Seasoned competitors who had been over parts of it on reconnaissance runs agreed that they had never seen anything quite so long, tough and demanding before. Next – a 20-day route on to Mexico. The route from Rio to Sao Paulo is the only ‘easy section’ in South America. The two Primes in Brazil have an additional hazard – narrow wooden bridges. One example is 100 yds long with a 3-foot gap between the planks showing the fast-flowing river underneath.
The Primes can vary from 2 – 10 hours in length and up to 16,000 ft – never achieved before. The section in the Peruvian Andes is the most sensational timed stage in the world, much of it just wide enough for one car.
Picture if you can dirt track roads strewn with fist-size boulders winding high through the Andes mountains with treacherous drops of a thousand feet into the valley below. In some places the route went into the snow line – days later the drivers would find themselves in the tropical jungle in the hinterlands of Bolivia. Many of the tortuous ‘Prime’ sections consisted of roads that would cause the average family motorist to turn back. The rally drivers would average close to 50 miles an hour over these roads and tracks.
Out of 106 starters, only 23 reached the finish. Hannu Mikkola and Gunnar Palm in the Ford Escort 1850 FEV 1H brilliantly won the event, with the British Leyland rally team of Brian Culcheth and Johnstone Sayer in the Triumph 2.5PI only 1 hrs 18 mins behind after 16,000+ miles – and the third placed Ford Escort of Rauno Aaltonen and Henry Liddon another 21 mins behind that!! In fact, 5 Ford Escort 1850s would finish in the top 8 – a tremendous achievement by the Ford team and this sparked the launch of the Ford Mexico later in November 1970.

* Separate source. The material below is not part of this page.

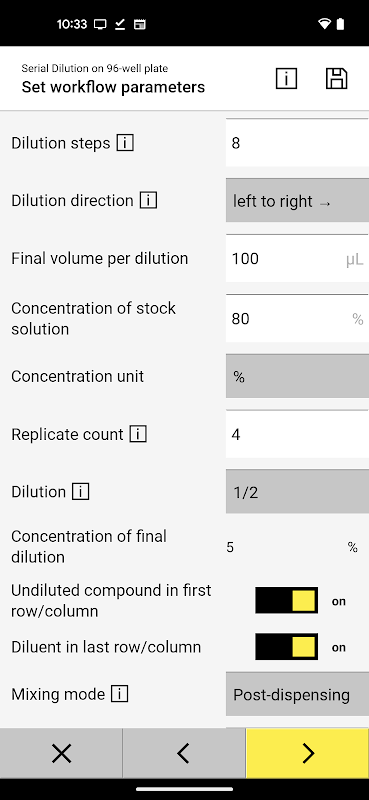Show info for Dilution ratio
The image size is (369, 800).
(81, 492)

Rosemary Smith, Alice Watson & Ginnette DeRoland finished 10th in the Works Maxi taking the Ladies prize, while the other Works Maxi finished 22nd. The Datsun 1600SSS of the Dutch team, Rob Jansson and Jacob Dik finished 21st o/a – nearly 2 days after the first car having had to virtually rebuild the car several times! To reach the finish was a massive achievement with the last car coming in only 56 hours after the first.